“People seem to think I have Oprah Winfrey money. I’ve done well in my career, but I am not sitting on twenty-two million dollars." These were the words Zach Braff used to defend his entree into the virtual arena known as Kickstarter. It's a place on Al Gore's Internet where, their web site assures us, "creativity comes to life." So it makes sense that Mister Braff would go there when he decided he wanted to make a sequel to his indie film, "Garden State." The budget for that little bit of romantic dramedy was two and a half million dollars. That's why Zach is trying to raise another two million on Kickstarter. He wants to make another movie without studio interference. "I’m doing this so that one negative audience comment in a test screening won’t force me to change the end of my movie,” he said.
That hasn't stopped the negative comments from pouring in, however. Plenty of people wonder why he needs to invite his fans to pay for a movie to be made just so that they can pay to see it later. Zach, who stands to make money with this new venture, is willing to invite folks into the process, going so far as to say that a lucky donor of ten thousand dollars may receive a speaking part in the finished film. Don't expect to get any points on the back end, however. You'll have to be content to feed Braff's muse. And maybe get some nice swag. Finally, you'll be in the motion picture business!
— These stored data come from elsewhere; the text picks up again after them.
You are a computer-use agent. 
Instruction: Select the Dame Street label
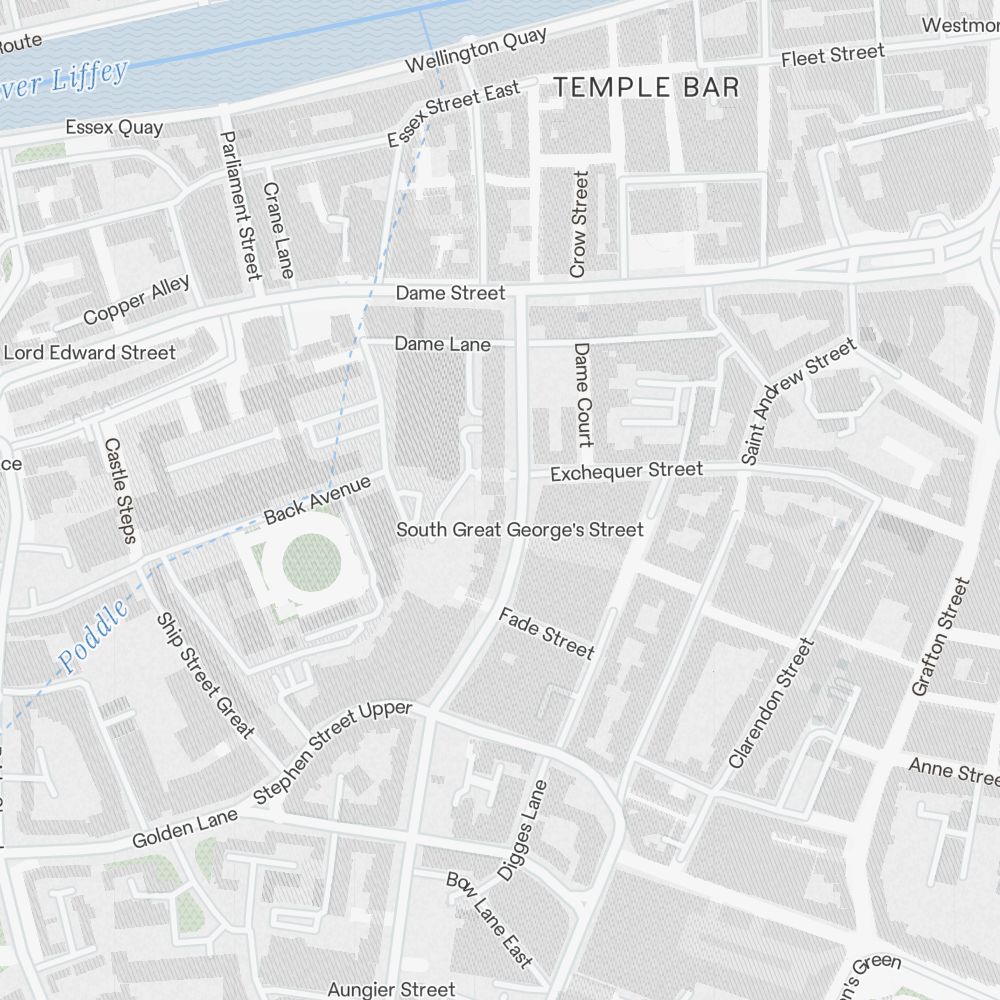[450, 293]
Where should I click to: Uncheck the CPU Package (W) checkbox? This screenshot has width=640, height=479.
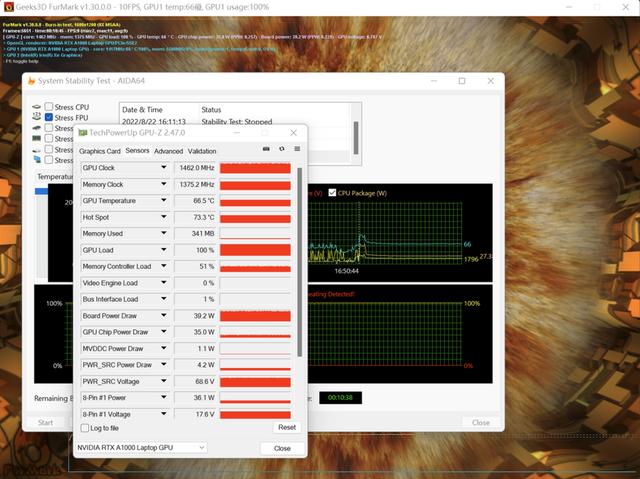(332, 193)
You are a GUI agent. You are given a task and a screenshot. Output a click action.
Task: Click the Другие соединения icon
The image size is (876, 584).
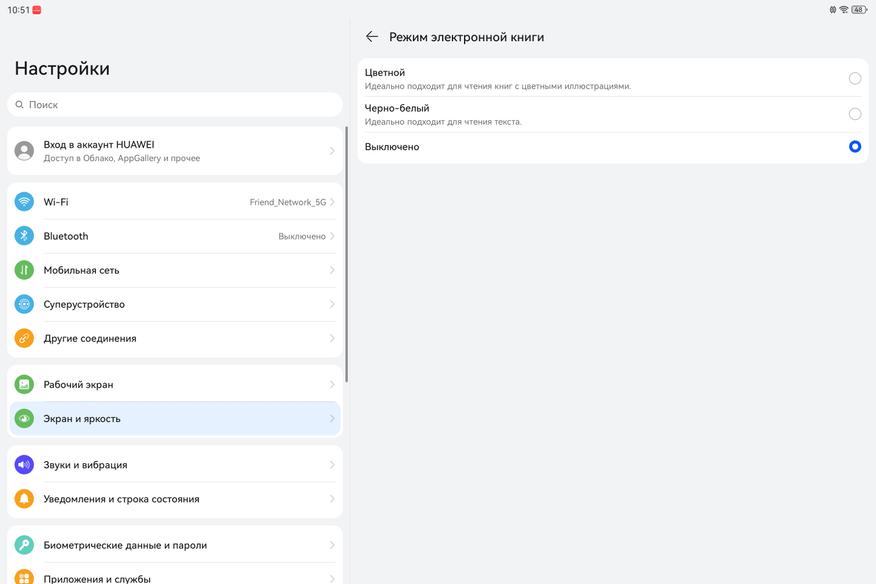click(x=24, y=338)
Okay. I confess. I'm feeling a little burned by this whole deal. This could be, in part, because once upon a time before I had my own blog, I used to read Zach Braff's blog when he was an up and coming sit-com star. He seemed like he was going places. As it turns out, I was right. He had a flurry of success back then, about ten years ago, and then his charms seemed to wane. It felt a little like hubris, to me.
And that's what this feels like to me. "Hey guys, let's put on a show! You buy the costumes and sets and pay for the catering and I'll start to work my magic!" With more than three weeks left on the plead-a-thon, Zach has raised more than enough for his project. For a sequel? I thought the whole idea behind sequels was that they were supposed to be made from the spoils of the previous film. Maybe that's no longer the model.
I know: I will start my own web site, where I will accept donations to keep sequels and remakes with bad intent from being made. I only wish I could have thought of this before they made a followup to "Donnie Darko." With your help, Dreamcrusher.com can stop the next Transformer film in its tracks. We can do this, people! But you're going to have to pay.